In ogni caso, l'esperienza dell'abbandono evoca sentimenti di solitudine e incertezza mettendo a dura prova la capacità di adattamento dei pazienti e una serie di reazioni emotive complesse.
La persona abbandonata può sperimentare un senso di rifiuto e colpa, sviluppando paure profonde. Questo può portare a due reazioni opposte. Comportamenti di dipendenza o, al contrario, a un eccessivo desiderio di indipendenza e autosufficienza, nel tentativo di proteggersi da ulteriori abbandoni. Tuttavia, l'abbandono non deve essere visto solo come una fonte di dolore. Può anche rappresentare un'opportunità di crescita personale e di scoperta di sé. Trasformare il senso dell’abbandono come opportunità significa (o può significare) ridare un nuovo significato a questa parola.
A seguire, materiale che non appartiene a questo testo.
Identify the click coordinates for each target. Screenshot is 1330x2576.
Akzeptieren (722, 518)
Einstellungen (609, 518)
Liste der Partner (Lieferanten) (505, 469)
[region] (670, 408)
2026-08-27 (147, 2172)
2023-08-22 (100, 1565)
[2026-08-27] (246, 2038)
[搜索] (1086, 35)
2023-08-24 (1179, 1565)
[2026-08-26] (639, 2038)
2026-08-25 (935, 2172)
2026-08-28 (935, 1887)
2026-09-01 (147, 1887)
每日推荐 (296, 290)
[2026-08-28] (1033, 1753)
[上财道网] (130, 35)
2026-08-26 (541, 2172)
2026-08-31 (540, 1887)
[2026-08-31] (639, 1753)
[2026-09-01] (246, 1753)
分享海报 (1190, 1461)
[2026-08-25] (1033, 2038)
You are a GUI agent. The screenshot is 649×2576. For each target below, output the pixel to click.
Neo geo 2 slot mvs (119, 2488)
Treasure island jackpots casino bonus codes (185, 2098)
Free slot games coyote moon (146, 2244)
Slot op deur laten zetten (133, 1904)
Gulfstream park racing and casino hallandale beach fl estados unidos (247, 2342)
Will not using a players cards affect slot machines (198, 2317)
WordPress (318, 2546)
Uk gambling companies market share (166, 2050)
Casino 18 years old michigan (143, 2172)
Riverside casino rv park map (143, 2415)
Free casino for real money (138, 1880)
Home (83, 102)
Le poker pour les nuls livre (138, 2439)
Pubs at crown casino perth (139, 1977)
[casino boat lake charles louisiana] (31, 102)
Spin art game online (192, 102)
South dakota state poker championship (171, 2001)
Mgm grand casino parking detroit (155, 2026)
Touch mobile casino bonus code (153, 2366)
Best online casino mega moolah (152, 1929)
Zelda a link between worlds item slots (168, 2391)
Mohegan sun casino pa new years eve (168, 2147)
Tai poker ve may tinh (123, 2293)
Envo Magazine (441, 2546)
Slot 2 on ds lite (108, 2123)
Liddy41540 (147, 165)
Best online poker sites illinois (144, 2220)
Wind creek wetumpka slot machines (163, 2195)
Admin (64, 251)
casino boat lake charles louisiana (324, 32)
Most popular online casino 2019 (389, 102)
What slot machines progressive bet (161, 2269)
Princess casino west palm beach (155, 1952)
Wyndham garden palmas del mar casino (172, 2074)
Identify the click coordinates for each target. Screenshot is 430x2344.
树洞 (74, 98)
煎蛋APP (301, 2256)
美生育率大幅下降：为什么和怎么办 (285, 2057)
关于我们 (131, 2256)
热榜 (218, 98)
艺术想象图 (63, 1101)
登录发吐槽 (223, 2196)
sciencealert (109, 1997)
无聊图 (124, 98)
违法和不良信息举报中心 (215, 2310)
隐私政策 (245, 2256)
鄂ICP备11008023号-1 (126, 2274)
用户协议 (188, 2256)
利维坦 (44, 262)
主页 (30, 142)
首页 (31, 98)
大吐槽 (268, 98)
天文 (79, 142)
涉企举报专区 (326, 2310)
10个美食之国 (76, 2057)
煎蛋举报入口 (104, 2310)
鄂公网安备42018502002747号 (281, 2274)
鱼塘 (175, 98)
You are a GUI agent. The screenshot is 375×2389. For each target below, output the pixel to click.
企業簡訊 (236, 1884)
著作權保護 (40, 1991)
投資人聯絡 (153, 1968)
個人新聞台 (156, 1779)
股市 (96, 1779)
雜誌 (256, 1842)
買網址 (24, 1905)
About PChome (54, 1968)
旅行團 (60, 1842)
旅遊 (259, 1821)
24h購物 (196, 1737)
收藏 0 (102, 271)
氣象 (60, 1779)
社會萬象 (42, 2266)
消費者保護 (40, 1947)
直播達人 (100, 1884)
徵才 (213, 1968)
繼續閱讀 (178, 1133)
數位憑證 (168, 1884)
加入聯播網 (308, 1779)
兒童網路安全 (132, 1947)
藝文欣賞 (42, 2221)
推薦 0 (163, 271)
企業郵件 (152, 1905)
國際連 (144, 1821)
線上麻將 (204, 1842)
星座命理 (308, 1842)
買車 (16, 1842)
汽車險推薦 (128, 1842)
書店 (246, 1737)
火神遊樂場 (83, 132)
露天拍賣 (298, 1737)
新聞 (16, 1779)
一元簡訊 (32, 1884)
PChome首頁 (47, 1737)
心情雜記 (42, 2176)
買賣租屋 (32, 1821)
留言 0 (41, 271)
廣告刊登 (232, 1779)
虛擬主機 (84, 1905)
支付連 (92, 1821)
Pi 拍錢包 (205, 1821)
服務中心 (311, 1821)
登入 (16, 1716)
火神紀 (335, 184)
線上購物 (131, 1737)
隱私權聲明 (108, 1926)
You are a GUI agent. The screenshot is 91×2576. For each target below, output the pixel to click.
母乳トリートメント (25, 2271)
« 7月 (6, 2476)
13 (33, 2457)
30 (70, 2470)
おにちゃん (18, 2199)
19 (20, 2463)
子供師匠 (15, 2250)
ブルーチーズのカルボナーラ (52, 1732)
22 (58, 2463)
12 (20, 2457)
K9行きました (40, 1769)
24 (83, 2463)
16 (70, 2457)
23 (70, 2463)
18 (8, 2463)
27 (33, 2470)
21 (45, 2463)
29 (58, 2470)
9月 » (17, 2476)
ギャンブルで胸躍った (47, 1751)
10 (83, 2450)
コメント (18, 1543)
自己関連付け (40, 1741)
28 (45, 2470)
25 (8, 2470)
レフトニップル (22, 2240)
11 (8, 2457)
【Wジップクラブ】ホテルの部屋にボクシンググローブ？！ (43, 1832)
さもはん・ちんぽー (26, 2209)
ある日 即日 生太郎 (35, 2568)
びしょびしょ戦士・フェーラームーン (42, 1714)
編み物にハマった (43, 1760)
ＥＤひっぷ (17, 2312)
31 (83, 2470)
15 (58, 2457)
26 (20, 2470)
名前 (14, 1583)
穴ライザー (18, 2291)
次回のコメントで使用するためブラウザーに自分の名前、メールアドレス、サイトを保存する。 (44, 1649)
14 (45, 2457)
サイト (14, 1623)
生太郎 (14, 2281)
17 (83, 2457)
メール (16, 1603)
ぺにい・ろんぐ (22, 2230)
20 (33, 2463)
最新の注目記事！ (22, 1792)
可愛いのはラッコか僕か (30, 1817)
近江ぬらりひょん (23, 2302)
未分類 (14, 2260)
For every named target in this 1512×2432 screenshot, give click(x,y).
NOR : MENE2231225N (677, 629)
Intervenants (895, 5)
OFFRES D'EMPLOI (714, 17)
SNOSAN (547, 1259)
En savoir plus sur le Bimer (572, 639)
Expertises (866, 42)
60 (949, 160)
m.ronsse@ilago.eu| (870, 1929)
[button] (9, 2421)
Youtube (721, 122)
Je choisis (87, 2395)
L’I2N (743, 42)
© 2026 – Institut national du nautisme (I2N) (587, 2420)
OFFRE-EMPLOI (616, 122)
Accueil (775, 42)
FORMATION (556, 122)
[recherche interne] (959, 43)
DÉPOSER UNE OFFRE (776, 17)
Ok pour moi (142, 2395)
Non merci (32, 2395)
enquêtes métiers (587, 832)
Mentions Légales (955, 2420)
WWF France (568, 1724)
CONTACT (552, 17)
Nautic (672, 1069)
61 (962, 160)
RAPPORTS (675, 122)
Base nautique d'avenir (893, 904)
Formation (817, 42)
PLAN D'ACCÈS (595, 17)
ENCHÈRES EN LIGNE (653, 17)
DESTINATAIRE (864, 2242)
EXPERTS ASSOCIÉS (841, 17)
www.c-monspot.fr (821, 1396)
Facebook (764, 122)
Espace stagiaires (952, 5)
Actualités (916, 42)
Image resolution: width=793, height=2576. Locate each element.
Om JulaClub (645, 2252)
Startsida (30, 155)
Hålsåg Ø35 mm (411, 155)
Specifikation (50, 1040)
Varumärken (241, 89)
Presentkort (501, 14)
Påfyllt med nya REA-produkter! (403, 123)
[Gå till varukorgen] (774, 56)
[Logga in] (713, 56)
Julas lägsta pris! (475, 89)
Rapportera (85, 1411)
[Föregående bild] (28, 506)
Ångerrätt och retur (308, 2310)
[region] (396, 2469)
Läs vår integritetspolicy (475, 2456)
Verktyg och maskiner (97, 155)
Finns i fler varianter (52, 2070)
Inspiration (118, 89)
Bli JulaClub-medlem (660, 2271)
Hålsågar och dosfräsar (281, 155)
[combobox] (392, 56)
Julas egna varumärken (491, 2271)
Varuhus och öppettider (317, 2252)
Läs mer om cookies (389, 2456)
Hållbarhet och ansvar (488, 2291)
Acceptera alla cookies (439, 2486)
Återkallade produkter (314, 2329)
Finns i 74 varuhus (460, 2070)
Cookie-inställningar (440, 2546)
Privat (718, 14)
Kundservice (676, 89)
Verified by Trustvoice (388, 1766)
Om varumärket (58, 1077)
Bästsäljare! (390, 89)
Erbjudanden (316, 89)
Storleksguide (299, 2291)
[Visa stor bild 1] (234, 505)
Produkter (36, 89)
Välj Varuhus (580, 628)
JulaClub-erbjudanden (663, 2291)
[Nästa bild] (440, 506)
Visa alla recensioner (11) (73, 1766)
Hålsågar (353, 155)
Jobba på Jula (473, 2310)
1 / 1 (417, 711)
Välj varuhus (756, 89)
È stato molto interessante quando, durante una seduta con una mia paziente, siamo riusciti a dare una voce interna a quella parte di lei che poteva rendere l’abbandono come opportunità. Abbandonare e abbandonarsi poteva finalmente assumere una prospettiva di crescita. Lasciar andare cose del passato non più utili al suo presente e lasciarsi andare (abbandonarsi) a nuove esperienze che in passato le avrebbero causato ansia e paure. Lei aveva subito due grandi abbandoni. Il primo della madre, di cui da piccola, ha dovuto prendersi cura a causa di una forte depressione. Questo la faceva sentire sempre a contatto con un senso di allerta e di morte (paura che si suicidasse). Il secondo di un compagno con cui aveva vissuto una relazione di dipendenza affettiva terminata dopo 10 anni con una separazione. In questo processo, il supporto di amici, familiari può essere cruciale, come anche il dare la possibilità a sé stessi di fare un passaggio di “fedeltà”. L’immagine di sé dipende da quanto ricerchiamo la fedeltà degli altri. Il bisogno di rassicurazione che chi amiamo non ci abbandonerà mai e ci sarà per sempre fedele, seppur nella consapevolezza, a volte, della fragilità umana che ci porta a compiere errori e a vivere nella imperfezione. Cosa può succedere se la fedeltà diventa “ricerca della fiducia in sè stessi”? avere fede di poter affrontare le perdite, avere fede di poter sostenere le imperfezioni delle relazioni umane. Acquisire la solidità per poter affrontare i rifiuti senza andare a compromettere il senso di sé diventa un percorso che ci può rendere liberi di scegliere quando e come abbandonarsi alle cose preziose che il mondo esterno e interno ci possono regalare e di accettare, senza sentirsi annullati, gli inganni della vita. L'esperienza dell'abbandono è universale, ma la risposta ad essa è profondamente personale. È un viaggio attraverso il dolore e la guarigione, che può portare a una comprensione più profonda di sé stessi e delle proprie capacità di affrontare le conflittualità dell’esistenza.